Causes: The disease is caused by an inherited defect. So far, 2 loci have been identified associated with Osler-Weber-Rendu syndrome: one on chromosome arm 9q33-34 (HHT1) and a second on chromosome arm 12q (HHT2).

• Chromosome arm 9q34 (HHT1) harbors the endoglin gene, which encodes for a homodimeric integral membrane glycoprotein expressed at high levels on human vascular endothelial cells. Several mutations of the endoglin gene have been reported in family members with Osler-Weber- Rendu syndrome.

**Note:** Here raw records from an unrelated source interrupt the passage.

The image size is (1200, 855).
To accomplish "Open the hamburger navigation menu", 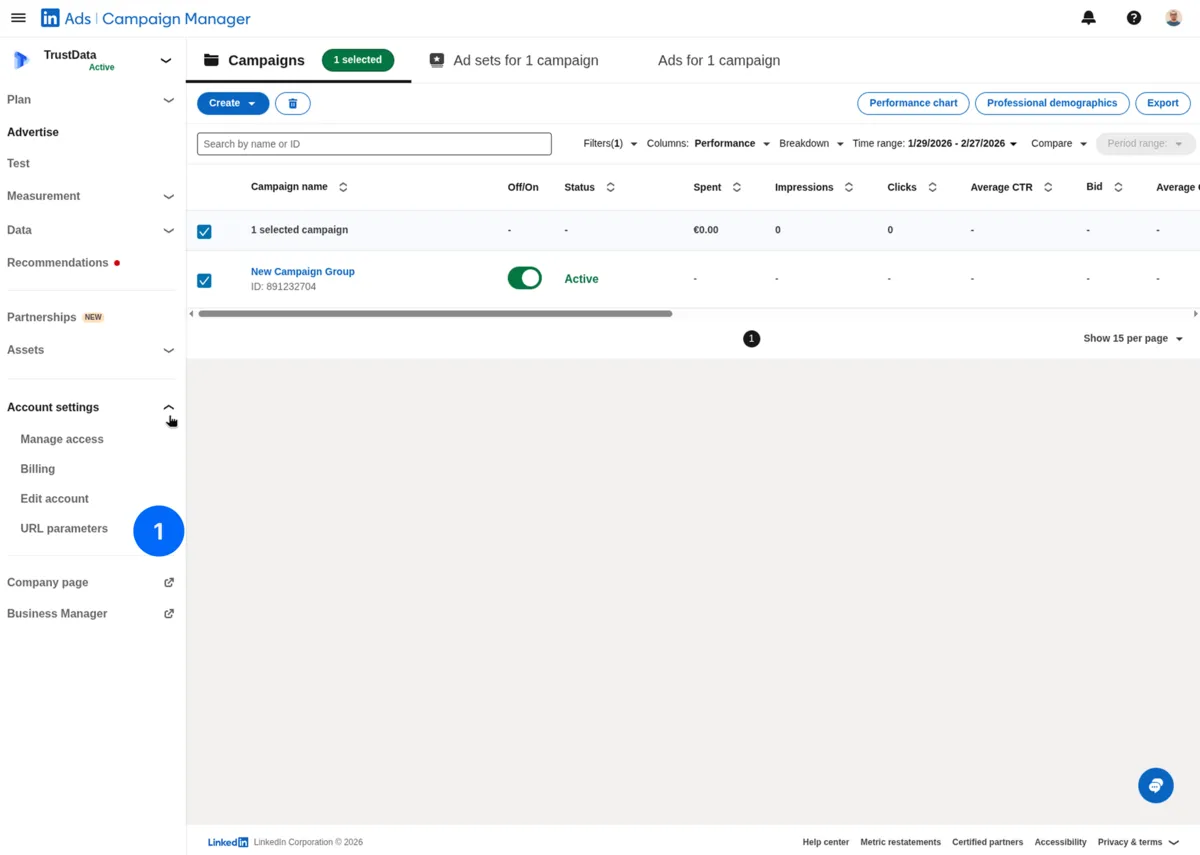I will pos(18,17).
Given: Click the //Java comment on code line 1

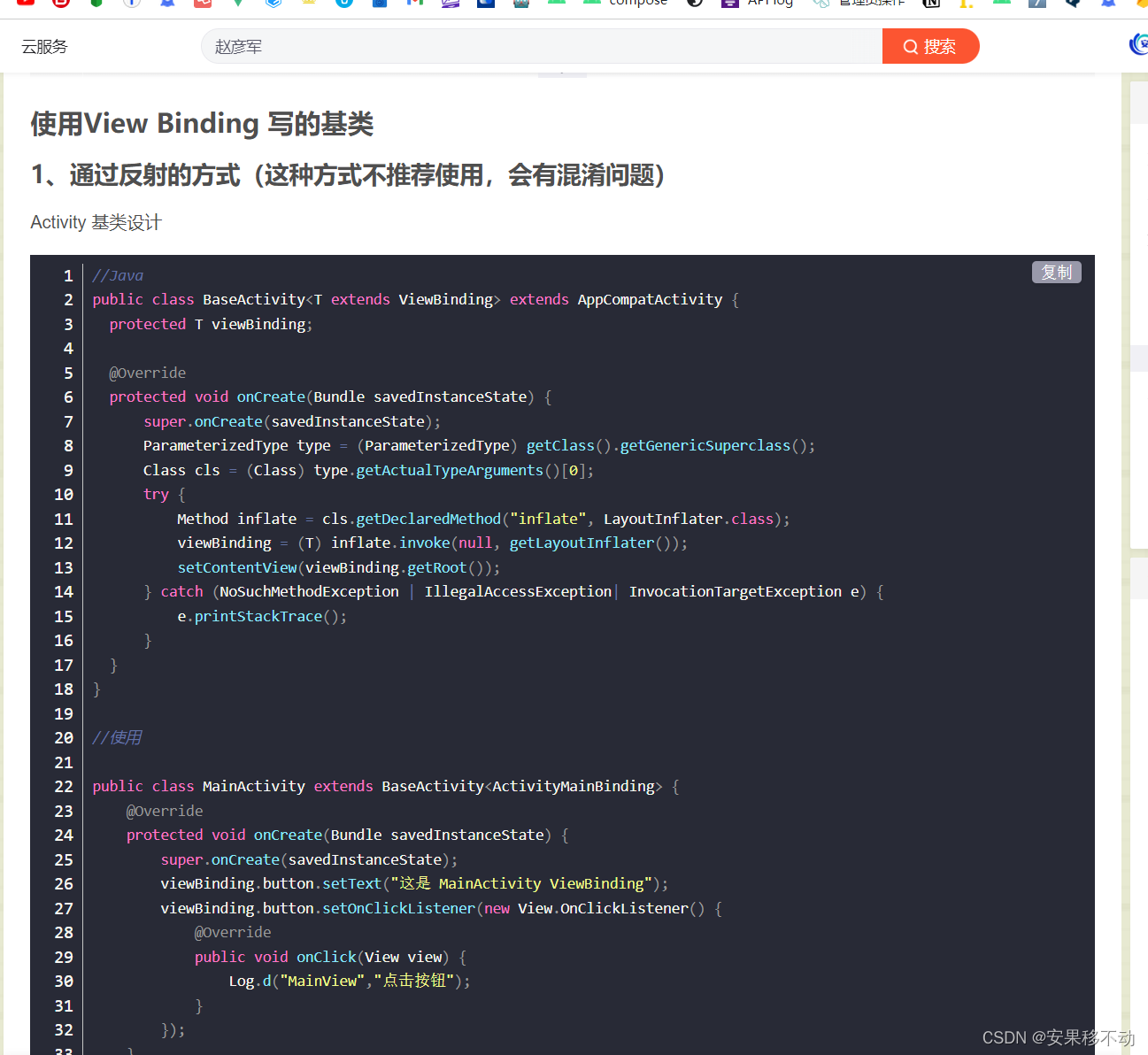Looking at the screenshot, I should tap(118, 275).
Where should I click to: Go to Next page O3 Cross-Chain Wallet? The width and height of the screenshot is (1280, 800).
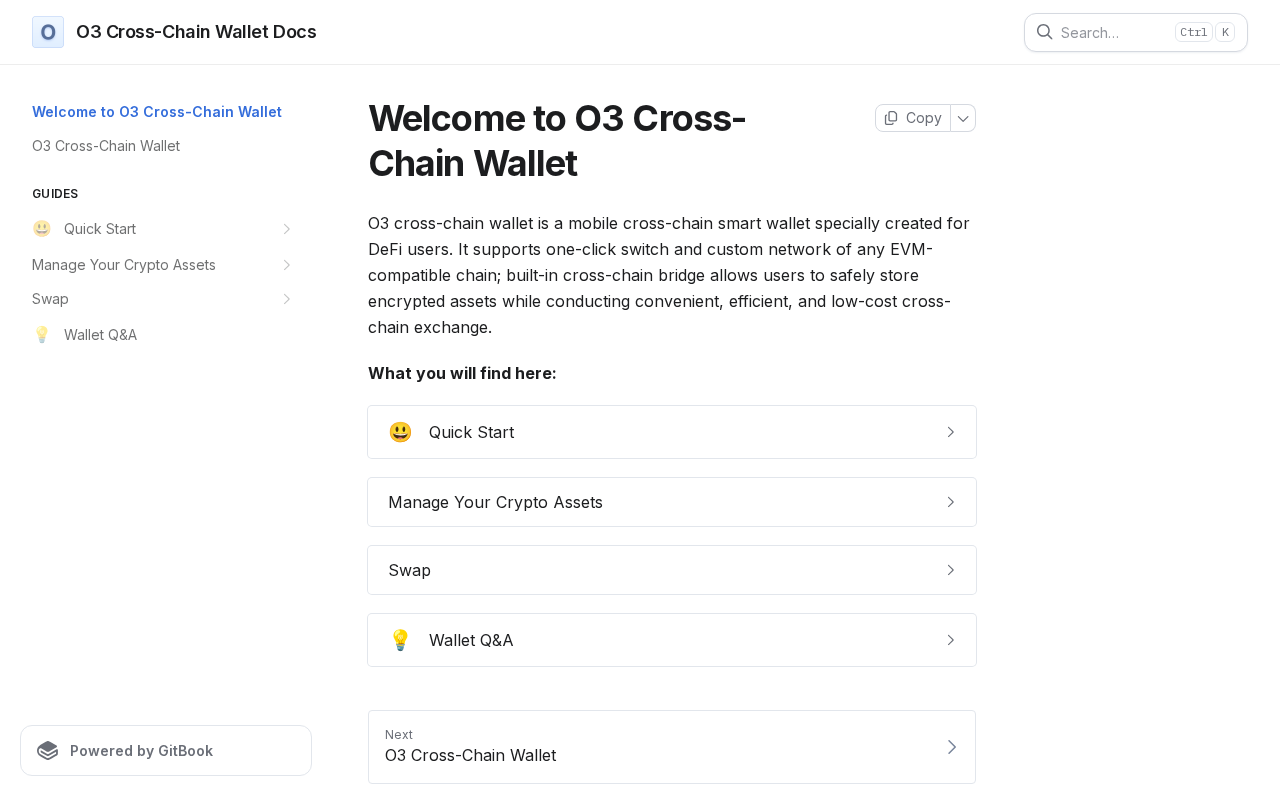point(672,747)
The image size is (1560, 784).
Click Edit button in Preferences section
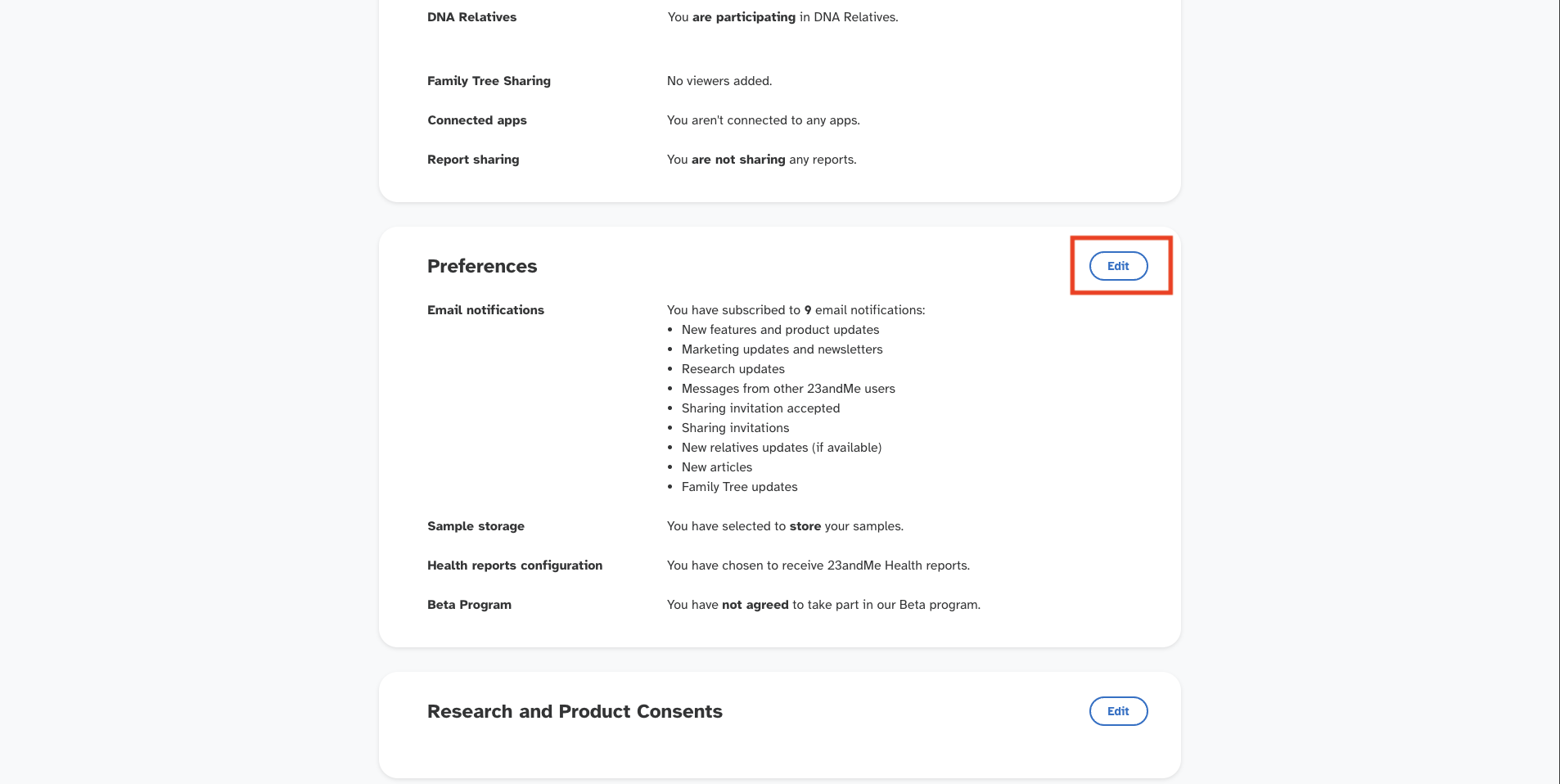pyautogui.click(x=1118, y=266)
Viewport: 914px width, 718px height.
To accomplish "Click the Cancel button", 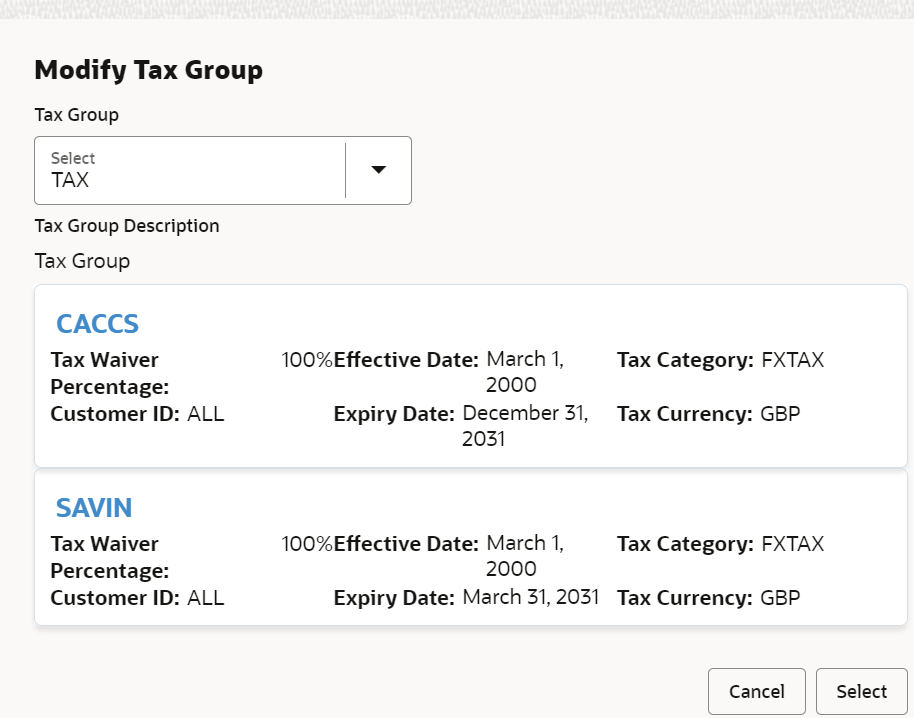I will click(757, 691).
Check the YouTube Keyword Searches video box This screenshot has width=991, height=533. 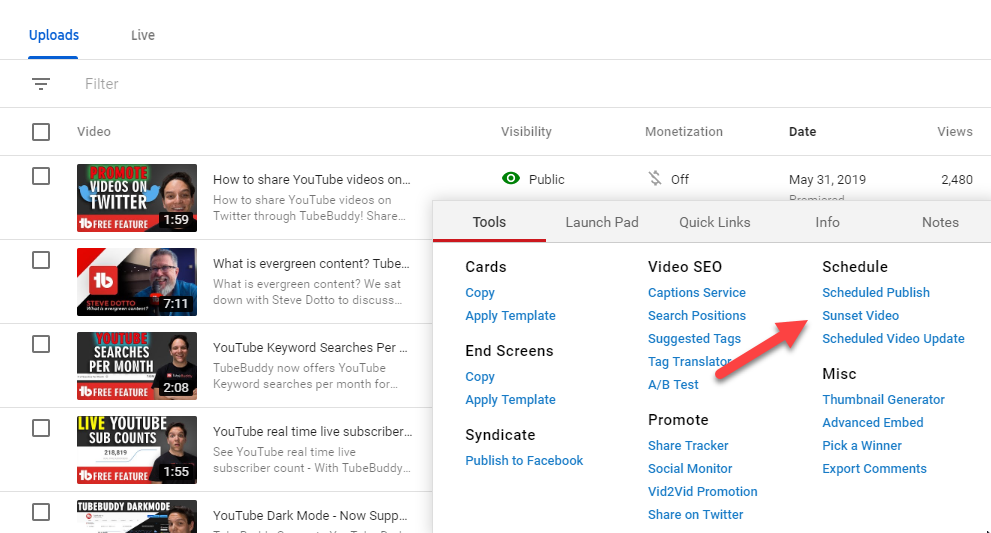[41, 344]
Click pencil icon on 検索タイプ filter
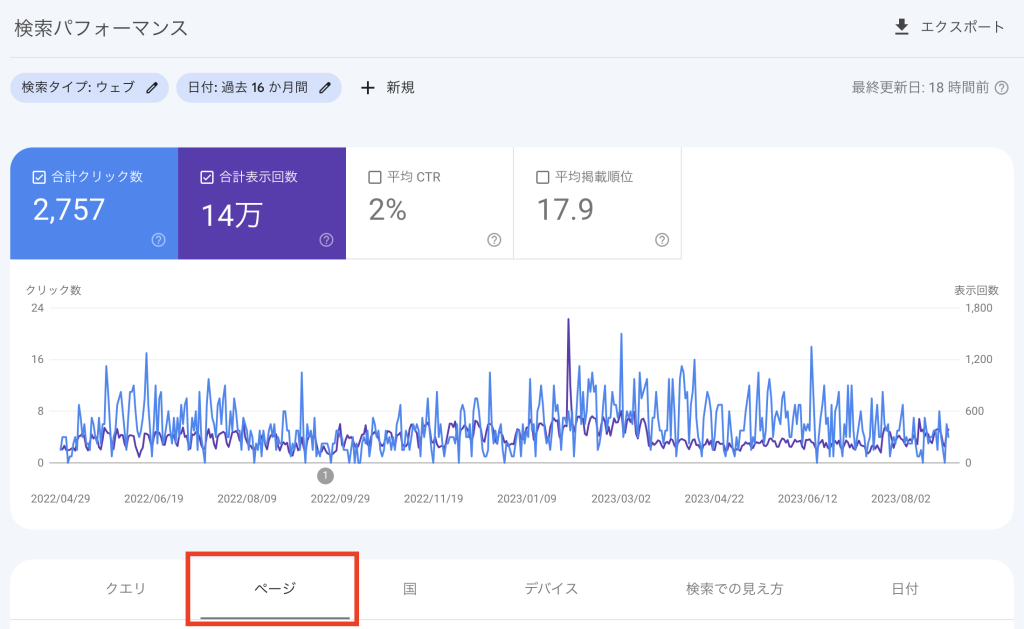Screen dimensions: 1024x629 (152, 88)
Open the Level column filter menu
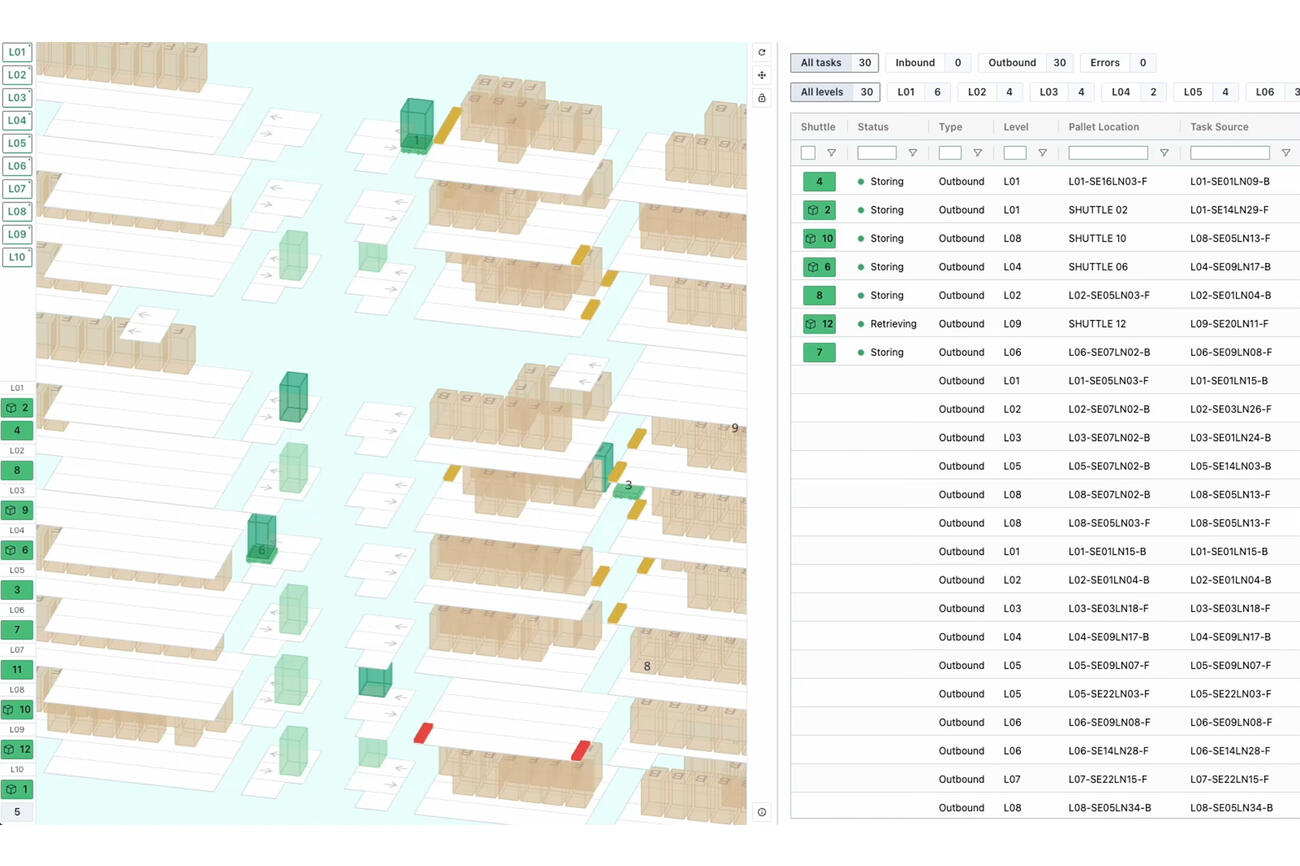Image resolution: width=1300 pixels, height=866 pixels. click(1042, 153)
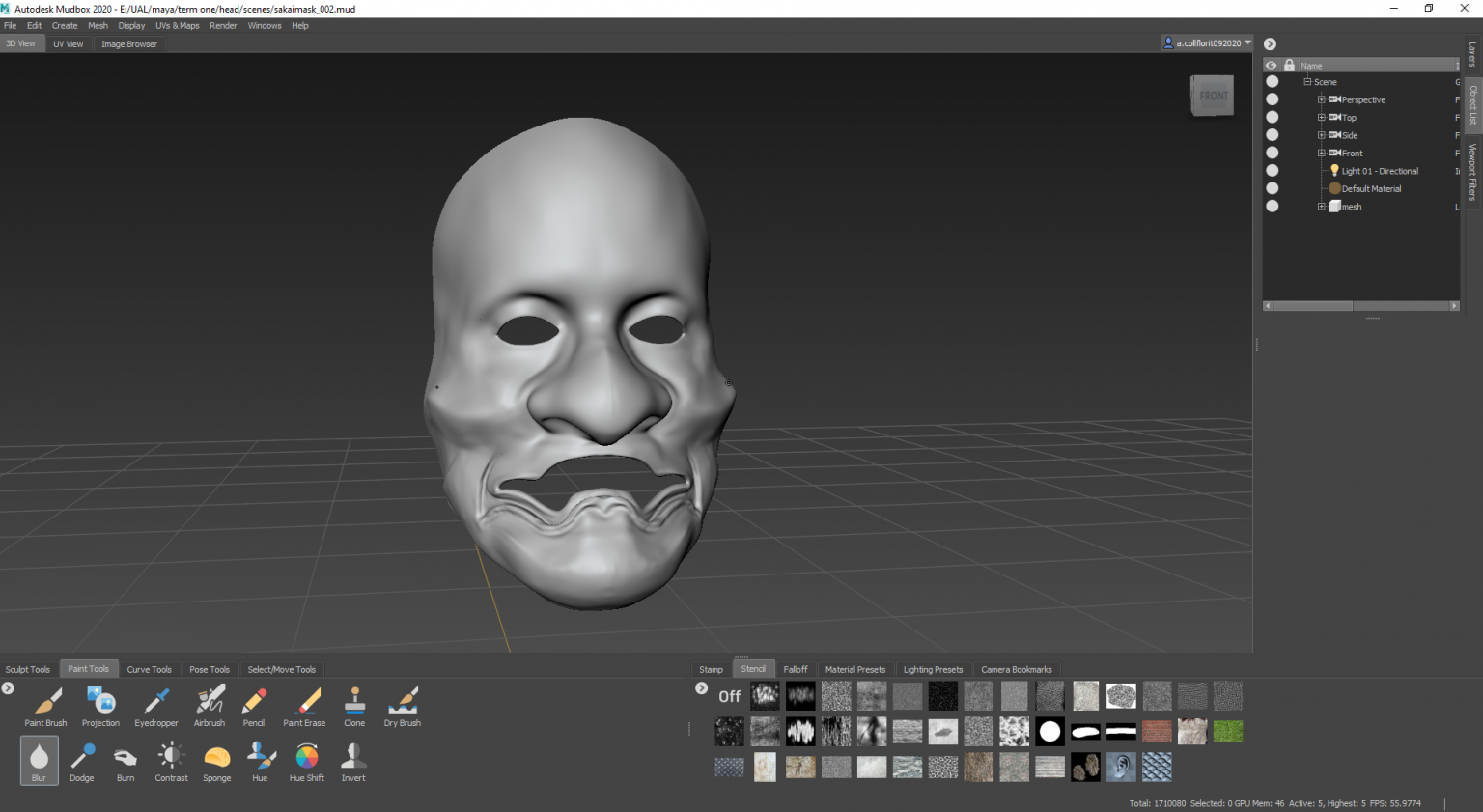This screenshot has width=1483, height=812.
Task: Select the ear stencil thumbnail
Action: 1121,767
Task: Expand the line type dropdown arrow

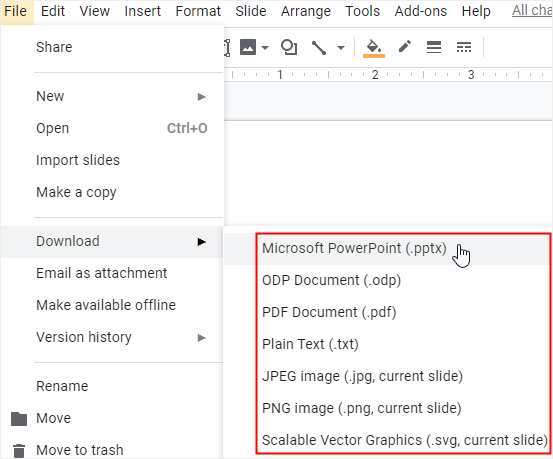Action: click(x=341, y=47)
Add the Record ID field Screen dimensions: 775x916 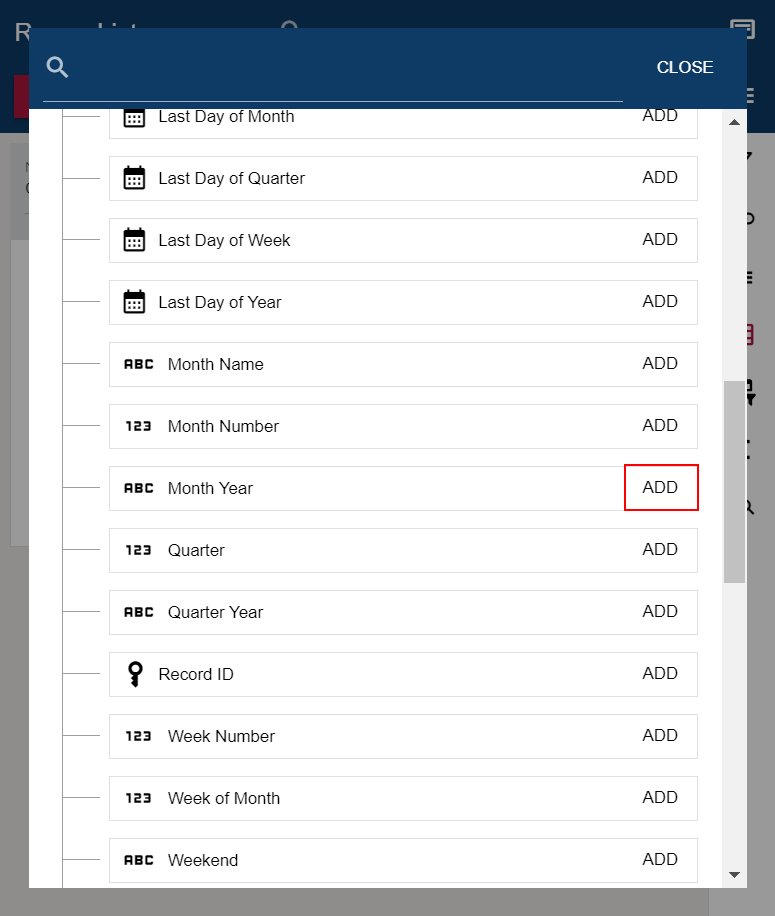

• Chromosome arm 12q (HHT2) harbors the activin receptorlike kinase 1 (ALK1), which encodes for a surface receptor for the transforming growth factor beta superfamily of ligands. Several families with Osler-Weber-Rendu syndrome harbor mutations of ALK1. Loss-of-function mutations in a single allele of the ALK1 locus have been shown to contribute to defects in maintaining endothelial integrity.

• In patients with the HHT1 genotype, the prevalence of pulmonary AVMs and cerebral AVMs was shown to be higher than that of patients with the HHT2 genotype. Patients with HHT1 also experience more severe GI bleeding than patients with HHT2. The prevalence of hepatic AVMs is higher in patients with HHT2 than in patients with HHT1.